The law of 21 July 2021 implementing Directive (EU) 2019/1160 with regard to the cross-border distribution of collective investment undertakings and amending the amended law of 17 December 2010 on undertakings for collective investment and the amended law of 12 July 2013 on alternative investment fund managers (AIFMs) ("Cross-Border Distribution Law") was published in the Luxembourg official gazette.
As from 2 August 2021, the Cross-Border Distribution Law will introduce a pre-marketing regime for AIFMs, new facilities available to retail investors and requirements for the discontinuation of the marketing of some or all shares/units in undertakings for the collective investment in transferable securities (UCITS) or alternative investment funds (AIFs).
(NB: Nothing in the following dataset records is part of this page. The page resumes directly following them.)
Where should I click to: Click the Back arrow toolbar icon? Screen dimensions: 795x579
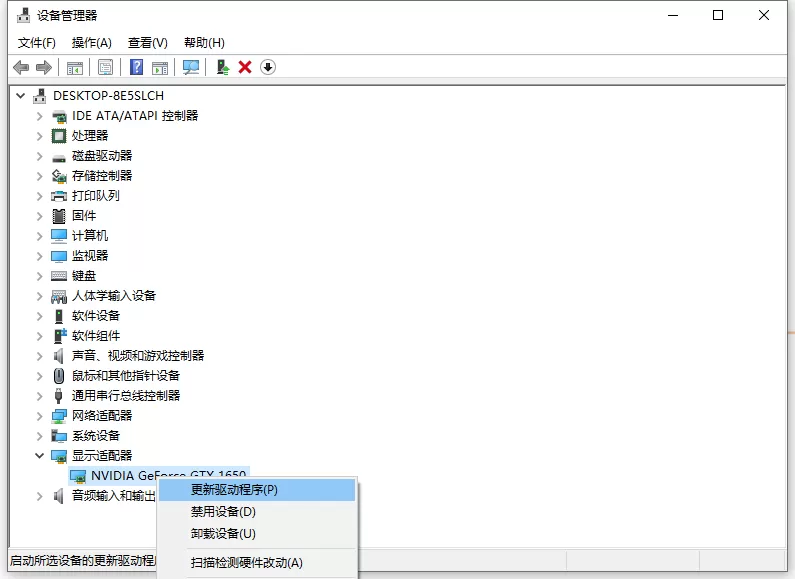[x=21, y=67]
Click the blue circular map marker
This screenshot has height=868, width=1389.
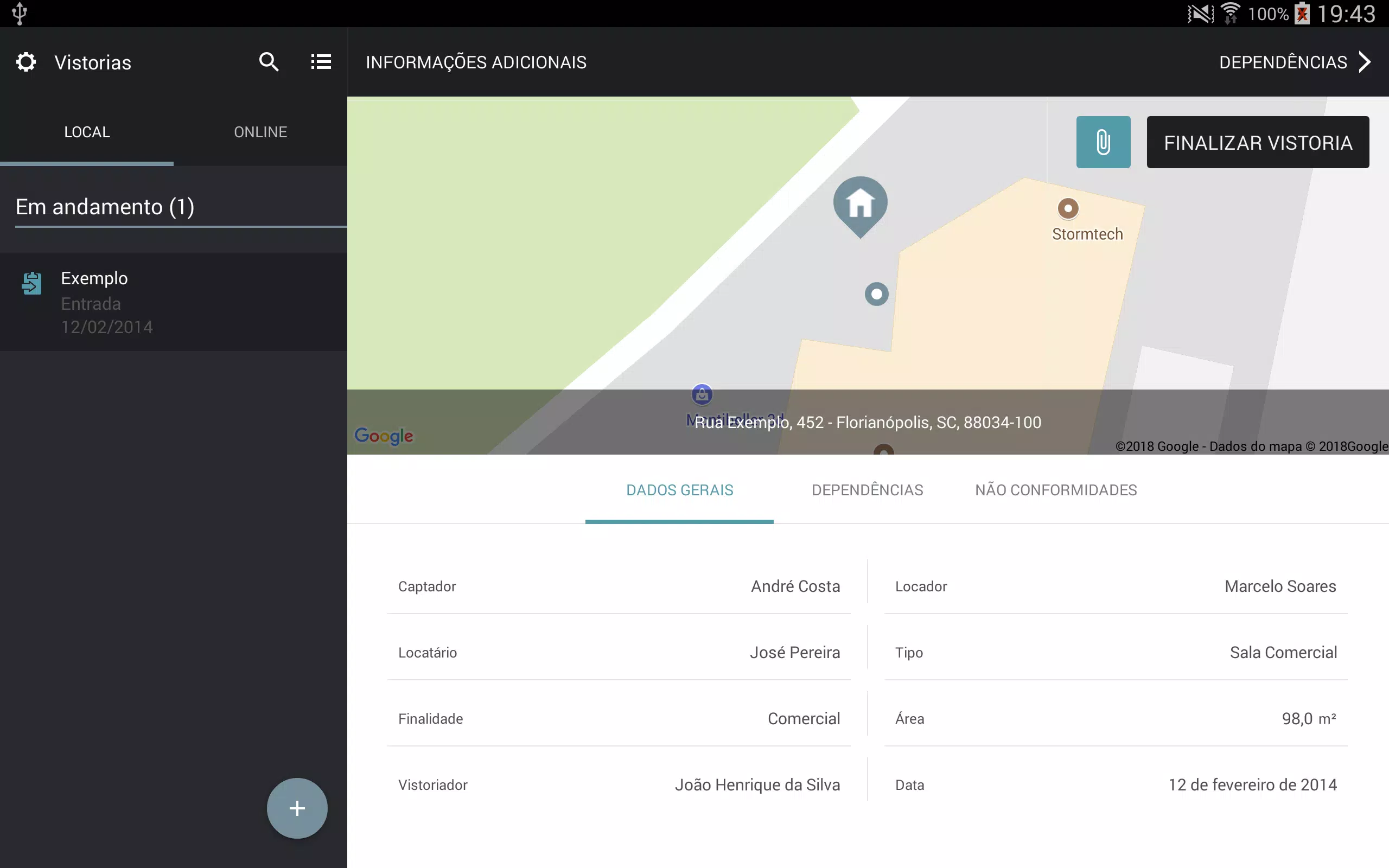876,294
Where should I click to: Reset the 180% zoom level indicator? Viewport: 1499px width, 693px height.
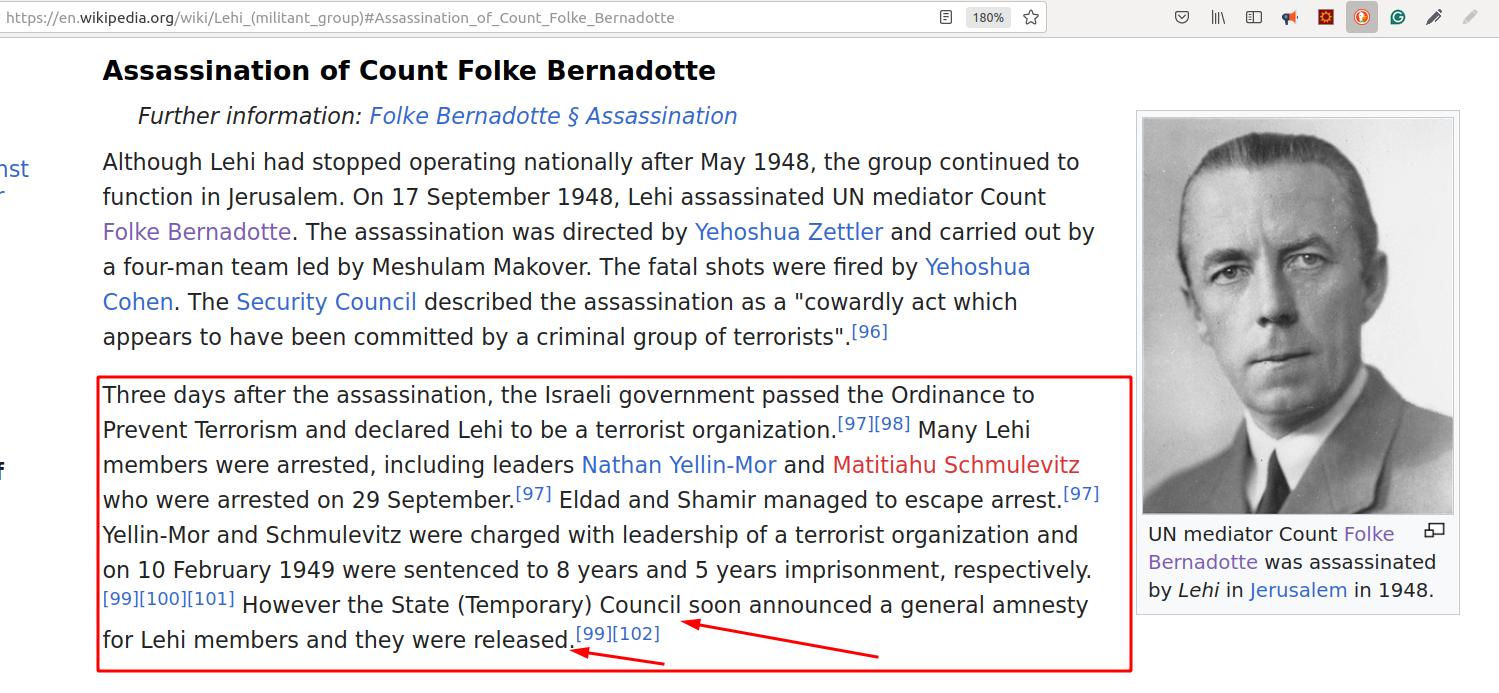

On 2 August 2021, the new requirements for marketing communications introduced by Regulation (EU) 2019/1156 on facilitating cross-border distribution of collective investment undertakings and amending Regulations (EU) No. 345/2013 on European venture capital funds ("EuVECA"), (EU) No. 346/2013 on European social entrepreneurships funds ("EuSEF") and (EU) No. 1286/2014 on key information documents for packaged retail and insurance-based investment products ("Regulation") will become fully applicable.
Key change: a pre-marketing notification process
The Cross-Border Distribution Law introduces a pre-marketing regime pursuant to which the pre-distribution of UCITS/AIF units is subject to a notification to the Commission de Surveillance du Secteur Financier (CSSF) to be made within two weeks of the beginning of the activities.
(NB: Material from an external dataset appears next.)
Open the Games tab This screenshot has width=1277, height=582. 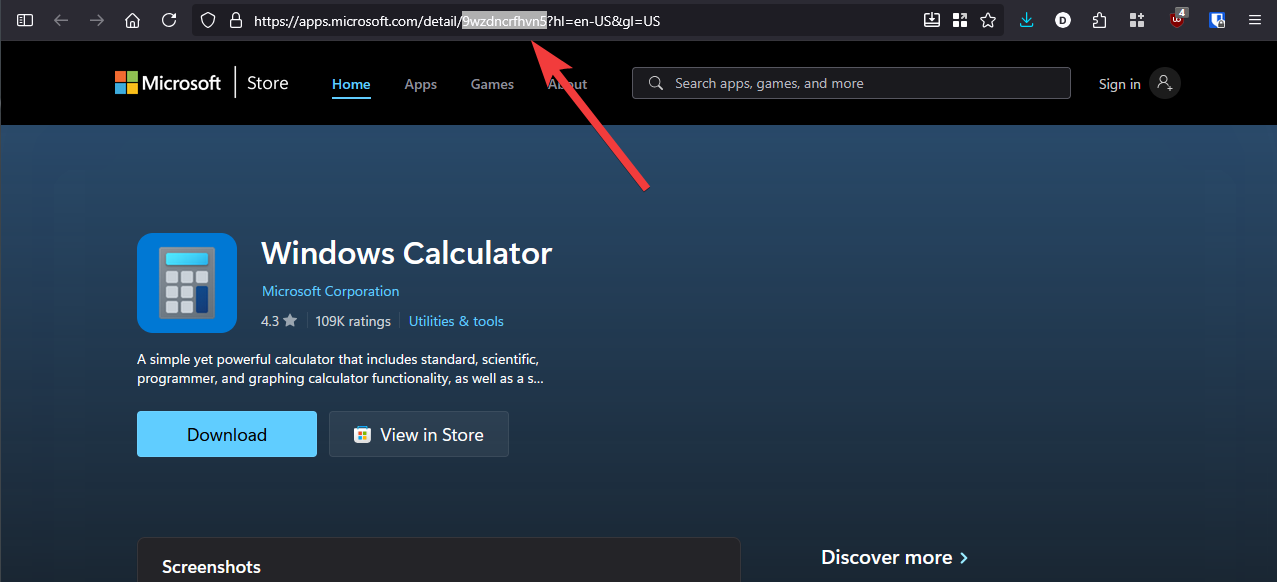(x=492, y=84)
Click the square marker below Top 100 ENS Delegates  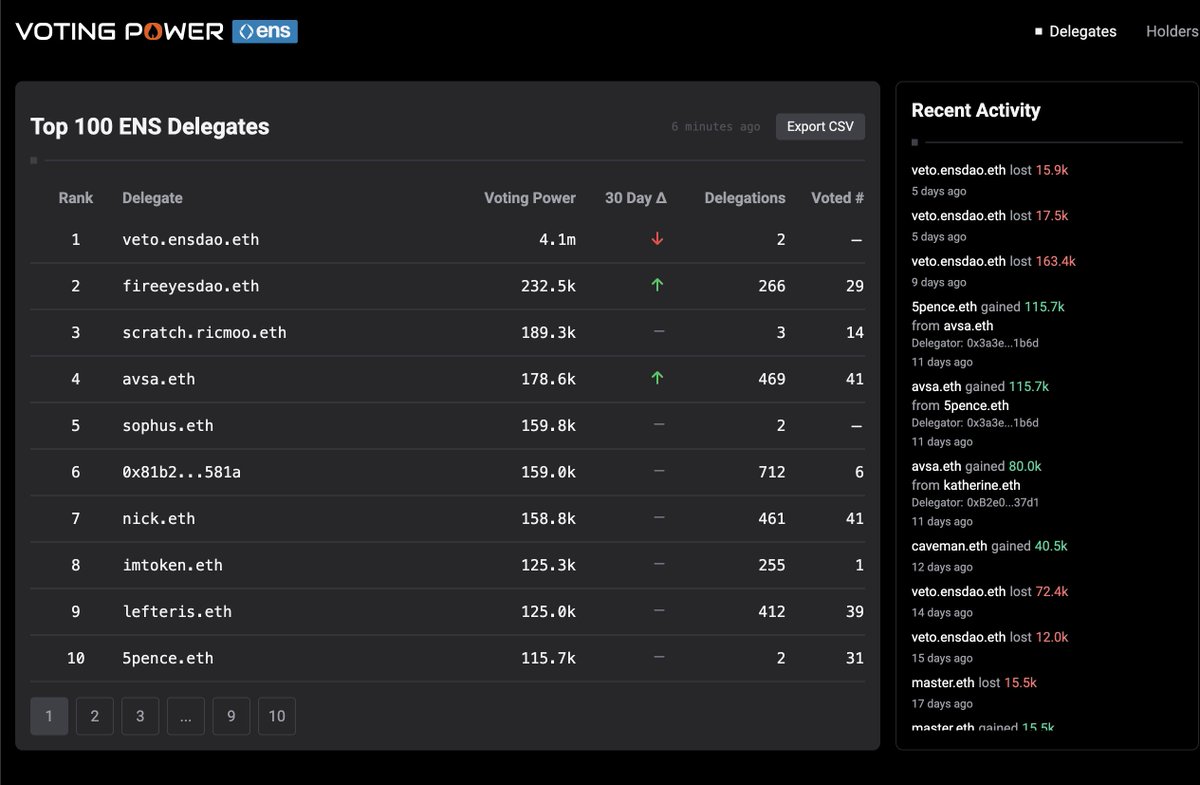[x=33, y=160]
EU AIFMs will be allowed to engage in pre-marketing activities to test an investment idea or an investment strategy with potential professional investors domiciled or with a registered office in the EU in order to test their interest in an AIF or a compartment, not yet established and benefiting from the Alternative Investment Fund Managers Directive (AIFMD) passport regime.
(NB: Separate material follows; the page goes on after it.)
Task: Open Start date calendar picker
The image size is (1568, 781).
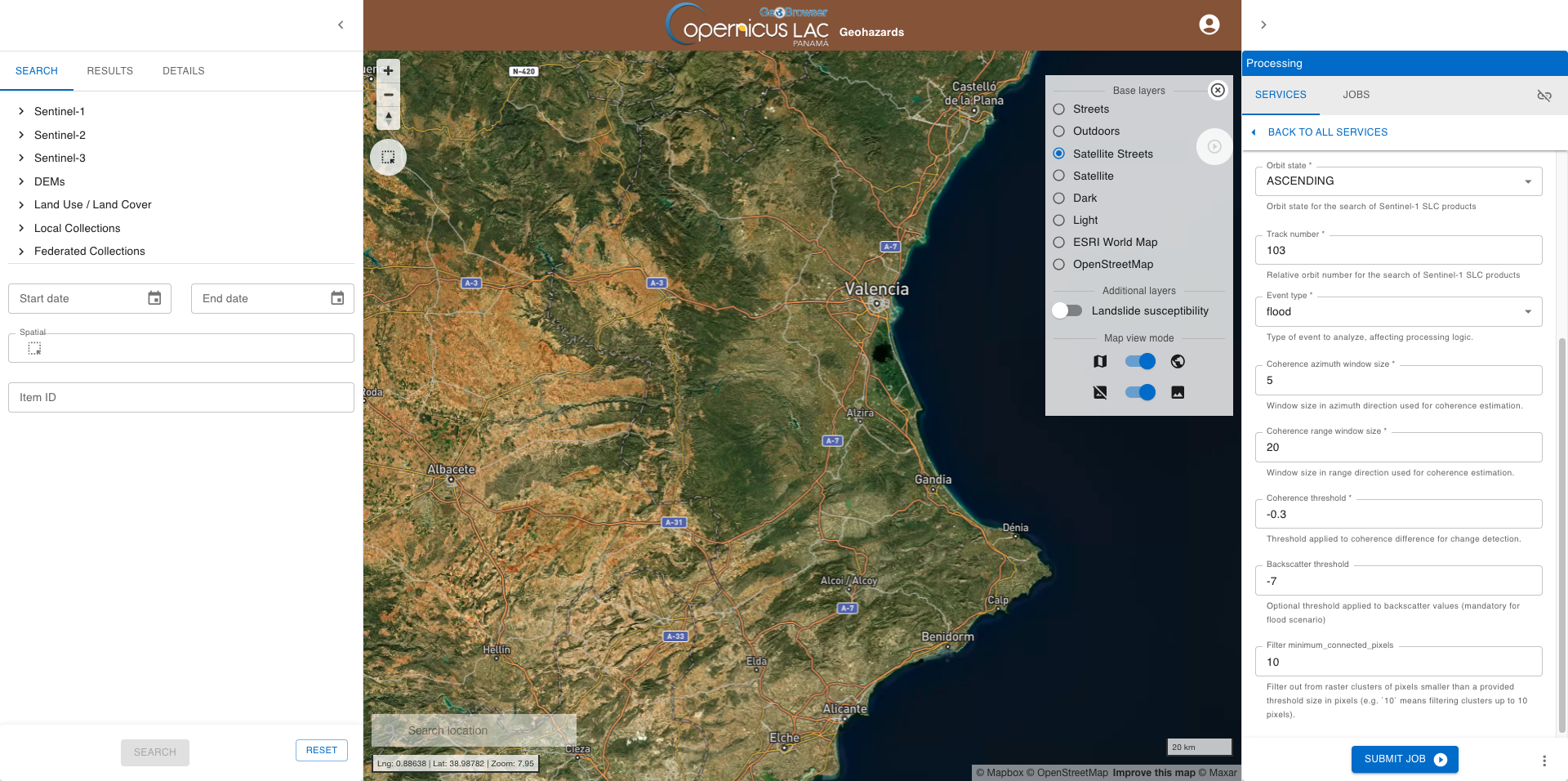Action: tap(154, 298)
Pre-marketing in the EU is, however, not permitted where the information presented to potential professional investors meets any of the following conditions:
- is sufficient to allow investors to commit to acquiring units or shares of a particular AIF
- amounts to subscription forms or similar documents whether in a draft or final form
- amounts to constitutional documents, a prospectus or offering documents of a not-yet-established AIF in final form
In such case, the current marketing regulatory framework should apply. The normal process to benefit from the marketing passport should be complied with within the 18 months of the beginning of the pre-marketing activities should the idea of a fund so tested be successful. The pre-marketing notification does not grant any derogation right to the marketing regime under the AIFMD.
The Cross-Border Distribution Law also provides for the following:
- new facilities available to retail investors
- requirements for the discontinuation of the marketing of some or all shares/units in a UCITS or in AIFs
- the possibility, under specific conditions, for AIFs to use for the establishment of their accounts, either to Luxembourg standards (LUX GAAP), international financial reporting standards (IFRS) or to equivalent accounting standards of certain third countries
Clarification on the identification of the marketing communications versus the actual sale of fund units
- The Regulation specifies that AIFMs, EuVECA managers, EuSEF managers and UCITS management companies must ensure that all marketing communications addressed to investors are identifiable as such and describe the risks and rewards of purchasing units or shares of an AIF or units of a UCITS in an equally prominent manner, and that all information included in marketing communications is fair, clear and not misleading.
- In accordance with the Regulation, on 27 May 2021, the European Securities and Markets Authority (ESMA) published its final report on its guidelines on the application of these requirements for marketing communications, taking into account the online aspects of such marketing communications. The ESMA outlines the following points that fund managers must satisfy to ensure compliance with the Regulation:
- The identification as such of marketing communications: All marketing communications must include sufficient information to make it clear that the communication has a purely marketing purpose, is not a contractually binding document or an information document required by any legislative provision, and is not sufficient to take an investment decision, and of a specific disclaimer clearly displayed in the marketing communication.
- The description of risks and rewards in an equally prominent manner: Marketing communications that reference any potential benefit of investing should be accurate and always give a fair and prominent indication of any relevant risks. As such, the disclosure of relevant rewards and risks must follow the same format and presentation, both risks and rewards must be mentioned at either the same level or one immediately after the other.
- The fair, clear and not misleading character of marketing communications: The information presented in the marketing communication should be consistent with the legal and regulatory documents of the promoted fund. Marketing communications promoting funds open to retail investors should refrain from using excessively technical wording, provide an explanation of the terminology used, be easy to read and, where relevant, provide an adequate explanation on the complexity of the fund and the risks arising from investment to assist investors' understanding of the characteristics of the promoted fund.
What you should do as a fund manager
- Draw a list of all current new fund formation projects and inform your sales team about the new pre-marketing requirements; and
- Inform and start educating your marketing team on the content and disclaimer language to use in any fund marketing communication.